> DATA
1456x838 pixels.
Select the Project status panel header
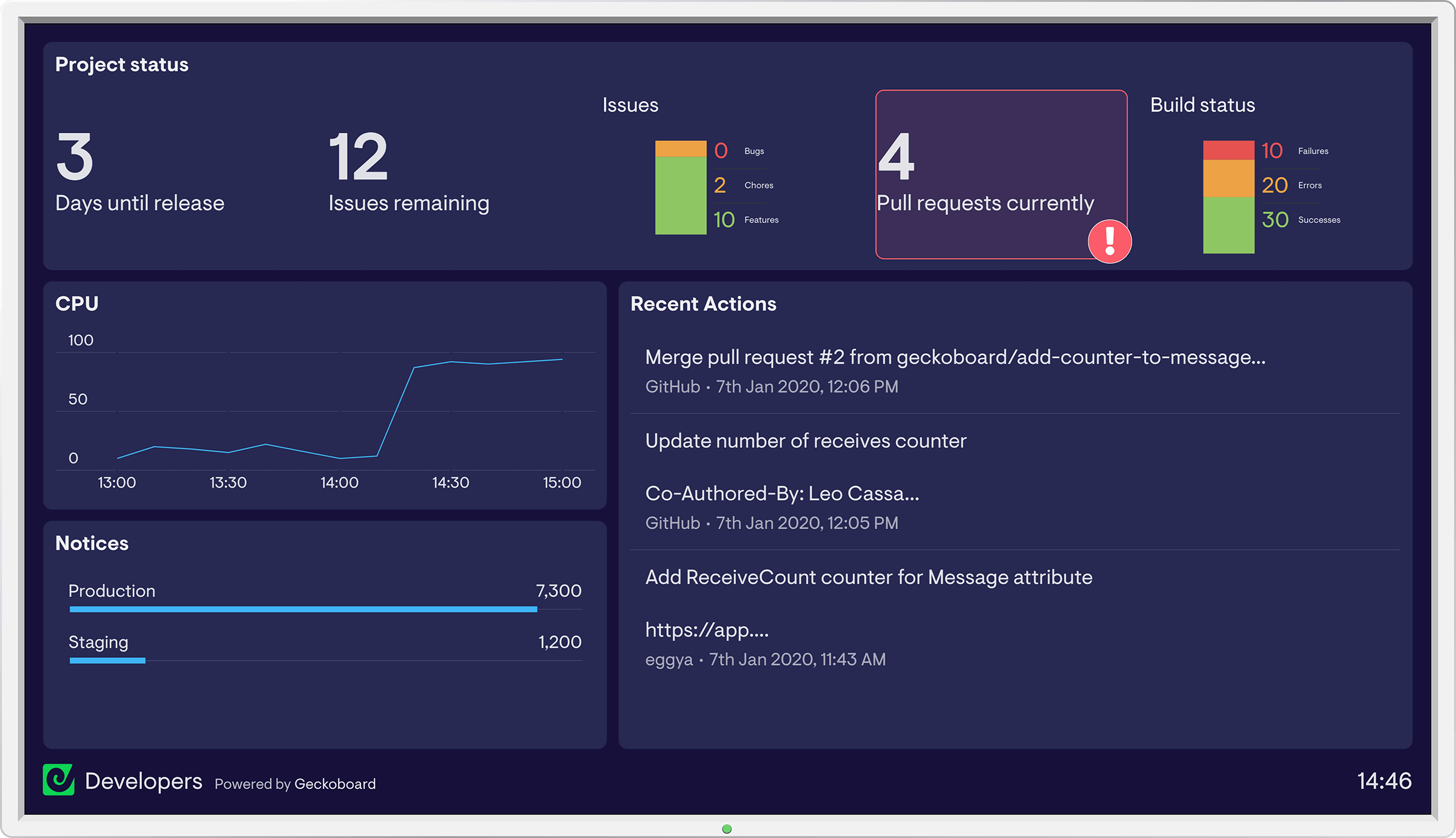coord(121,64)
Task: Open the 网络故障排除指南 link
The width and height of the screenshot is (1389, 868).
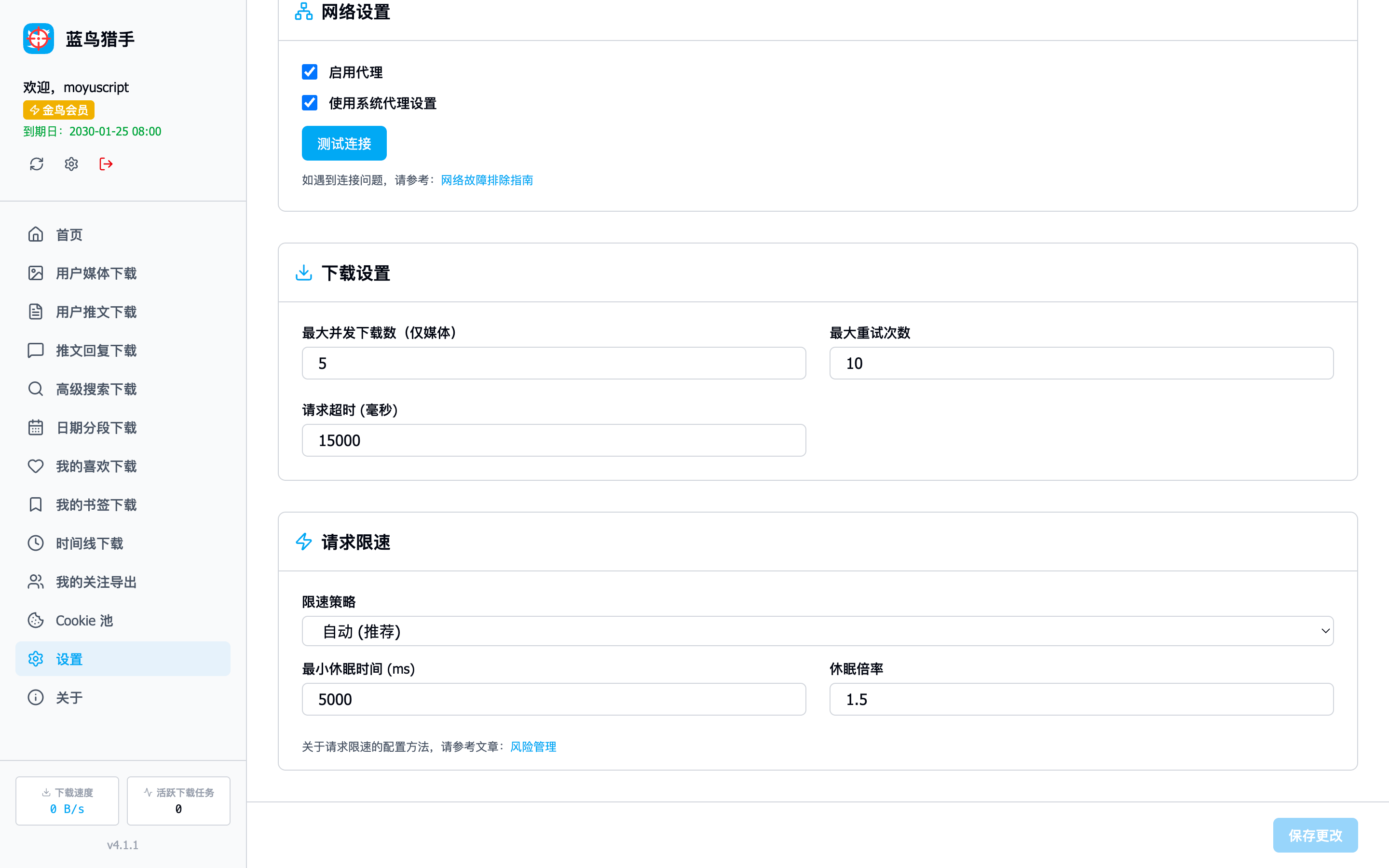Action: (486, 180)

> WHAT YOU HAVE TO DO
Set down all of the entries exactly. Leave the pictures out.

> EXERCISE ANSWER
1456x838 pixels.
Select the Project status panel header
coord(121,64)
Task: Open the 网络故障排除指南 link
The width and height of the screenshot is (1389, 868).
Action: (486, 180)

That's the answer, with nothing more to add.